- [TASK]: Give the records again, word for word.

[Records from a data collection]
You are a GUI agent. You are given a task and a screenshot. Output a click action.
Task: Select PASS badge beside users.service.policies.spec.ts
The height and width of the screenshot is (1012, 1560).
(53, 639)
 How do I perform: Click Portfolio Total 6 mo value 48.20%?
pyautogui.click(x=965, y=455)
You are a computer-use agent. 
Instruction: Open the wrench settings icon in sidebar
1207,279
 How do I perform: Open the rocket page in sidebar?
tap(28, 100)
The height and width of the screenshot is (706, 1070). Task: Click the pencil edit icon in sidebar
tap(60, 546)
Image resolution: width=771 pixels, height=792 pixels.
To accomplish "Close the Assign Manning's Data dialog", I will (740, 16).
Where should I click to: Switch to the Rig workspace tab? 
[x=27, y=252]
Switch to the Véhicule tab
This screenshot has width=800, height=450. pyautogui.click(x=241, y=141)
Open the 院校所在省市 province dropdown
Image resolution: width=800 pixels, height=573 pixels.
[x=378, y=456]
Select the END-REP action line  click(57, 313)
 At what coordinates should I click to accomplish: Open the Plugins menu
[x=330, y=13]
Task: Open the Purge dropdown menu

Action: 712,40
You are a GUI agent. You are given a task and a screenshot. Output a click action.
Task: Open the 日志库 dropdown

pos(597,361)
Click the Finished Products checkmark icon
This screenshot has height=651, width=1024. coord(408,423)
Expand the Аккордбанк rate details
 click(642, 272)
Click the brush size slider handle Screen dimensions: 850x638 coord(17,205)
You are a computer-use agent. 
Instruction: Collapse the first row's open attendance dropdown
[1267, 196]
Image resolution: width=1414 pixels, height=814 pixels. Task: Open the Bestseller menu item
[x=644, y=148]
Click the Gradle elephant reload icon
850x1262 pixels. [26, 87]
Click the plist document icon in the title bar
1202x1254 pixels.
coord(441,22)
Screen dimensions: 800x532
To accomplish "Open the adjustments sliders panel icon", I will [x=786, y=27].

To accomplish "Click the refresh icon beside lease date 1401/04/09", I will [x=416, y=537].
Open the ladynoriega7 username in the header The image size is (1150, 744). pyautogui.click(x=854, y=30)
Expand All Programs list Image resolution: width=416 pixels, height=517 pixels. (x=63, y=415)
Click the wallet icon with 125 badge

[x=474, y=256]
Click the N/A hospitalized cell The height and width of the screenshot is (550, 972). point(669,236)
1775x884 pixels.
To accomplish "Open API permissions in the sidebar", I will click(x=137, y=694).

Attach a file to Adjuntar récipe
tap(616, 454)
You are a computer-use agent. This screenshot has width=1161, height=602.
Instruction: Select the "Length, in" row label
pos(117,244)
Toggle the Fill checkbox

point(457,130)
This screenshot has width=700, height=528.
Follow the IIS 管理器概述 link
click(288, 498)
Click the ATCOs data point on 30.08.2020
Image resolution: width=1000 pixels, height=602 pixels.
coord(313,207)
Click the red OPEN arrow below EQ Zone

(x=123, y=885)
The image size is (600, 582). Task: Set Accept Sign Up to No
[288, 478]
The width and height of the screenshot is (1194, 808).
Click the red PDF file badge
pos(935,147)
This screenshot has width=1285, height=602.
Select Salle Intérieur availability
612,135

- [RESPONSE TO THE TASK]:
You are a GUI agent. You are given a task and a screenshot. Output a click action.
Task: Select PASS badge beside users.service.policies.spec.ts
The height and width of the screenshot is (1012, 1560).
(53, 639)
 How do I perform: Click Portfolio Total 6 mo value 48.20%?
pyautogui.click(x=965, y=455)
You are a computer-use agent. 
Instruction: Open the wrench settings icon in sidebar
1207,279
 How do I perform: Open the rocket page in sidebar?
tap(28, 100)
The height and width of the screenshot is (706, 1070). Task: Click the pencil edit icon in sidebar
tap(60, 546)
Image resolution: width=771 pixels, height=792 pixels.
To accomplish "Close the Assign Manning's Data dialog", I will (740, 16).
Where should I click to: Switch to the Rig workspace tab? 
[x=27, y=252]
Switch to the Véhicule tab
This screenshot has width=800, height=450. pyautogui.click(x=241, y=141)
Open the 院校所在省市 province dropdown
Image resolution: width=800 pixels, height=573 pixels.
[x=378, y=456]
Select the END-REP action line  click(57, 313)
 At what coordinates should I click to accomplish: Open the Plugins menu
[x=330, y=13]
Task: Open the Purge dropdown menu

Action: 712,40
You are a GUI agent. You are given a task and a screenshot. Output a click action.
Task: Open the 日志库 dropdown

pos(597,361)
Click the Finished Products checkmark icon
This screenshot has height=651, width=1024. coord(408,423)
Expand the Аккордбанк rate details
 click(642, 272)
Click the brush size slider handle Screen dimensions: 850x638 coord(17,205)
You are a computer-use agent. 
Instruction: Collapse the first row's open attendance dropdown
[1267, 196]
Image resolution: width=1414 pixels, height=814 pixels. Task: Open the Bestseller menu item
[x=644, y=148]
Click the Gradle elephant reload icon
850x1262 pixels. [26, 87]
Click the plist document icon in the title bar
1202x1254 pixels.
coord(441,22)
Screen dimensions: 800x532
To accomplish "Open the adjustments sliders panel icon", I will [x=786, y=27].

To accomplish "Click the refresh icon beside lease date 1401/04/09", I will [x=416, y=537].
Open the ladynoriega7 username in the header The image size is (1150, 744). pyautogui.click(x=854, y=30)
Expand All Programs list Image resolution: width=416 pixels, height=517 pixels. (x=63, y=415)
Click the wallet icon with 125 badge

[x=474, y=256]
Click the N/A hospitalized cell The height and width of the screenshot is (550, 972). point(669,236)
1775x884 pixels.
To accomplish "Open API permissions in the sidebar", I will click(x=137, y=694).

Attach a file to Adjuntar récipe
tap(616, 454)
You are a computer-use agent. This screenshot has width=1161, height=602.
Instruction: Select the "Length, in" row label
pos(117,244)
Toggle the Fill checkbox

point(457,130)
This screenshot has width=700, height=528.
Follow the IIS 管理器概述 link
click(288, 498)
Click the ATCOs data point on 30.08.2020
Image resolution: width=1000 pixels, height=602 pixels.
coord(313,207)
Click the red OPEN arrow below EQ Zone

(x=123, y=885)
The image size is (600, 582). Task: Set Accept Sign Up to No
[288, 478]
The width and height of the screenshot is (1194, 808).
Click the red PDF file badge
pos(935,147)
This screenshot has width=1285, height=602.
Select Salle Intérieur availability
612,135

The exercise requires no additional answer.